What this task involves:
In the text on Julia and Mandelbrot sets, what range does the program's plot cover on the real and imaginary axes?

Consider a dynamical system $$z_{n+1}=\frac{\alpha+z_n}{1+z_{n-1}}$$ for $n=0,1,2,\dots$

In other words the system is $$z_{n+1}=f_{\alpha}(z_n,z_{n-1})$$ where $f_{\alpha}$ is defined from $B(z,r)\times B(z,r)$ to $B(z,r)$ as $f_{\alpha}(z,w)=\frac{\alpha+z}{1+w}$. $B(z,r)$ is an open ball in complex plane.

How can we find out the Mandelbrot and Julia sets for this system?


1 Answer 1


To visualize the Julia set for a given function, $f_\alpha$ in your family, you can iterate starting at each point in your plot, and look for cycles. One easy algorithm for cycle detection is tortoise and hare. Essentially, you keep two independent iterations going, one iterating twice as fast as the other, and if the two sequences meet then you've got a cycle. You can then color your starting point based on how quickly the cycle converged. If you perform this experiment for the right values of $\alpha$ you'll see wonderful fractal patterns appear in the shared boundary of the attracting basins. This boundary, the complement of the set of points on which cycles converge, is the Julia set for $f_\alpha$.

I've written an OpenGL Shading Language based program to help you get started. You should be able to run it in any modern WebKit based browser. The entire program is contained in a single fairly small file so I think you'll have an easy time hacking on it.

The plot in the program runs from -10 to +10 on both the real and imaginary axes. The parameter $\alpha$ is highlighted in yellow, and the brightness of each point indicates how quickly iteration starting at that point converged to a cycle. Brighter indicates faster convergence. You can change the parameter $\alpha$ by dragging in the window, and you'll see different Julia sets if you do that.

The Mandelbrot set is a particular object related to a different family of functions than the one in your question, but the sort of thing your after is known as the bifurcation locus of the family of functions, $f_\alpha$. There are several equivalent ways to define the bifurcation locus, but roughly speaking it is the set of parameters $\alpha$ such that a small perturbation of the parameter leads to an abrupt change in the dynamics. If you run the demonstration program and drag the parameter around with the mouse you'll see that sometimes the Julia set morphs "smoothly" and sometimes it changes abruptly. When the Julia set seems unstable it's a good bet that you have the parameter on (or close to) the bifurcation locus.

Supplied records:
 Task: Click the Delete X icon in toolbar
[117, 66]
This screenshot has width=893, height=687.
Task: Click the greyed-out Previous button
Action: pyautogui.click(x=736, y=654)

Response to this task:
From -10 to +10 on both axes.